A2D: Any-Order, Any-Step Safety Alignment for Diffusion Language Models
This addresses safety vulnerabilities in flexible text generation models for users deploying dLLMs in real-world applications, representing a novel method for a known bottleneck.
The paper tackled the problem of safety alignment in diffusion large language models (dLLMs) against any-order and any-step attacks, achieving near-zero success rates for harmful outputs, such as reducing DIJA attack success from over 80% to 1.3% or 0.0% on specific models, and enabling up to 19.3x faster safe termination.
Diffusion large language models (dLLMs) enable any-order generation, but this flexibility enlarges the attack surface: harmful spans may appear at arbitrary positions, and template-based prefilling attacks such as DIJA bypass response-level refusals.
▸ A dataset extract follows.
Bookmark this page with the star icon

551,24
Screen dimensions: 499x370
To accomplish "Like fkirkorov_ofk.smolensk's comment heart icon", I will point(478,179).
We introduce A2D (Any-Order, Any-Step Defense), a token-level alignment method that aligns dLLMs to emit an [EOS] refusal signal whenever harmful content arises. By aligning safety directly at the token-level under randomized masking, A2D achieves robustness to both any-decoding-order and any-step prefilling attacks under various conditions. It also enables real-time monitoring: dLLMs may begin a response but automatically terminate if unsafe continuation emerges. On safety benchmarks, A2D consistently prevents the generation of harmful outputs, slashing DIJA success rates from over 80% to near-zero (1.3% on LLaDA-8B-Instruct, 0.0% on Dream-v0-Instruct-7B), and thresholded [EOS] probabilities allow early rejection, yielding up to 19.3x faster safe termination.